Тогда толпа подступила к окнам; задребезжало разбитое стекло. В доме заплакали дети, и глухо долетело:
— Сейчас выйду, — и на пороге появился Гришка.
Лениво расставив ноги и неестественно потягиваясь, встал он на пороге, здоровый и крепкий. Внимательно оглядел толпу и криво усмехнулся поблекшими губами. Волновался: видел, что разговор будет суровый.
— Чего вам? — спросил.
— За лошадьми пришли…
— За чем?
— За лошадьми.
— За какими лошадьми? — удивляется Гришка и отступает к двери. — За какими-такими лошадьми?
— Не знаешь? — крикнул кто-то из толпы, а Петро, выскочив вперед, схватил его за грудки.
— За моими лошадьми… Где они?
— А я знаю? — силился Гришка оторвать от грудков руку. — Пусти!
— Не пущу! Где лошади, говори?
— Не видел я твоих лошадей. Пусти! — захрипел Гришка, но Петро схватил его уже другой рукой и прижал к стене.
— Видел… Ты украл!
Так они стояли, злобно всматриваясь друг другу в глаза. Да так бы, может, и разошлись, если бы дед Карпо не крикнул сквозь седую бороду:
— Да что ты рассусоливаешь? По мордам его, сукиного сына!
— На это милиция есть, — отстранился Гришка от Петрова кулака и, вырываясь, крикнул хрипло и испуганно: — Председатель!
Но председателя держали где-то позади, и он не мог пробиться сквозь толпу.
— Не бей, Петро, отвечать будешь! — крикнул он через головы людей, но голос пропал в запальчивом гаме и до Петра не долетел.

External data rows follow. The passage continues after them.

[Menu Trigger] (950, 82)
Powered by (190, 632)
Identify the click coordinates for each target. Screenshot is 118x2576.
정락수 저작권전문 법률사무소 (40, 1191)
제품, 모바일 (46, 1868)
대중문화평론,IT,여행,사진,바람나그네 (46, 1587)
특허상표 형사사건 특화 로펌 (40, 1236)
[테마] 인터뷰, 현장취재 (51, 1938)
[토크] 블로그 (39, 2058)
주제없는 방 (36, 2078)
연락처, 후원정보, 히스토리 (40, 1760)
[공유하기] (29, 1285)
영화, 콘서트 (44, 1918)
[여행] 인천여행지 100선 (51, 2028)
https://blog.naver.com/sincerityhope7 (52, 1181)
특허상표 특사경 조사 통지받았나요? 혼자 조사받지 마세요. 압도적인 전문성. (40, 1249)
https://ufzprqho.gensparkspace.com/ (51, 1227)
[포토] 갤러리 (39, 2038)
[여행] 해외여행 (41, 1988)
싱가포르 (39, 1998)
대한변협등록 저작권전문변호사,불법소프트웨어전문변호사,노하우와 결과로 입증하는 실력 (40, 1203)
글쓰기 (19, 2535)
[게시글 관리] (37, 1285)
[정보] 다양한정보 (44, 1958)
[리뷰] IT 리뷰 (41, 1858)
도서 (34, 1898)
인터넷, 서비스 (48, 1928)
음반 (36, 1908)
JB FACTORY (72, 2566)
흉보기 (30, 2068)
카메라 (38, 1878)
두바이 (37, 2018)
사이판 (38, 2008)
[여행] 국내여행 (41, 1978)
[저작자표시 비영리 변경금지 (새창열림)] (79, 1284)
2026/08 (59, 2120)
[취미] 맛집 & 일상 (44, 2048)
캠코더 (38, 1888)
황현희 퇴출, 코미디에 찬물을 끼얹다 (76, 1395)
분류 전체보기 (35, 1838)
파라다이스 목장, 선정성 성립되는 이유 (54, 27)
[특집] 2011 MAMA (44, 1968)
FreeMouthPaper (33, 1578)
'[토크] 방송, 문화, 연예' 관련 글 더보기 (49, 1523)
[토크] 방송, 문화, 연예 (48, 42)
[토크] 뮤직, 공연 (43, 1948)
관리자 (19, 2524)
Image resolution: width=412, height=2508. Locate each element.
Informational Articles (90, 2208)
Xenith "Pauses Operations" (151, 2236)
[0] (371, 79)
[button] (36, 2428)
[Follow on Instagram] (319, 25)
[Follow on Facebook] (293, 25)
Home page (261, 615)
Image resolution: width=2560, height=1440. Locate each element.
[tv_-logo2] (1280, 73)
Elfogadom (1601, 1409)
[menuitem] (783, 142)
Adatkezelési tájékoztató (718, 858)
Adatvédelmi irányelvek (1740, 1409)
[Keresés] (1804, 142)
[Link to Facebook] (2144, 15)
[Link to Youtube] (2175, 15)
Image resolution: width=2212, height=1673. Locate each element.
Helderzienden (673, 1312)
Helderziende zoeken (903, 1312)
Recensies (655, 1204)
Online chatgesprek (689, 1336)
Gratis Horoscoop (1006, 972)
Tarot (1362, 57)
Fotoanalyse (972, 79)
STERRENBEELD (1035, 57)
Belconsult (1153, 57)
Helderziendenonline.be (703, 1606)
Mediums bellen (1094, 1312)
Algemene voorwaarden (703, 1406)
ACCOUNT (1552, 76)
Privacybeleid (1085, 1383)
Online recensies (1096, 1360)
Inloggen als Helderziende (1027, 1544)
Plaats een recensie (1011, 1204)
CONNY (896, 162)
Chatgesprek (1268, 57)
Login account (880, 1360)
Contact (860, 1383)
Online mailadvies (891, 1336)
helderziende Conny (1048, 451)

Двое комсомольцев — единственные на всё село — братья Гринчуки бросились к дому, но дядьки встали стеной, не пуская.
— Не троньте! — кричали те, но никто их не слушал.
Скрутили руки за спину.
— Скажешь?
Повторял упрямо:
— Пошлите за милицией.
— Мы и без милиции… Сами управимся… В печенках вы у нас…
Пожал плечами:
— Бить будете?
— Как община скажет…
— За это не похвалят…
Рассердились:
— Ты за нас не тревожься. Лучше о себе подумай…
— Уже думал.
— Где лошади? — не стерпел Петро и, размахнувшись, ударил Гришку в лицо.
Покачнулся, обтер окровавленные губы… Толпа надвинулась. Снова ударил Петро, и тот снова, вытирая губы, стоял ровно. Упал только на третий раз, и тогда на него набросилась толпа.
Били сильно, спрашивая:
— С кем?
Молчал, но придавили дверью пальцы, и не выдержал: он и Иван.
— А лошади где?
— Лошади в Покровском, у мельника.
Тогда повели к Иванову дому, но того уже не было — сбежал.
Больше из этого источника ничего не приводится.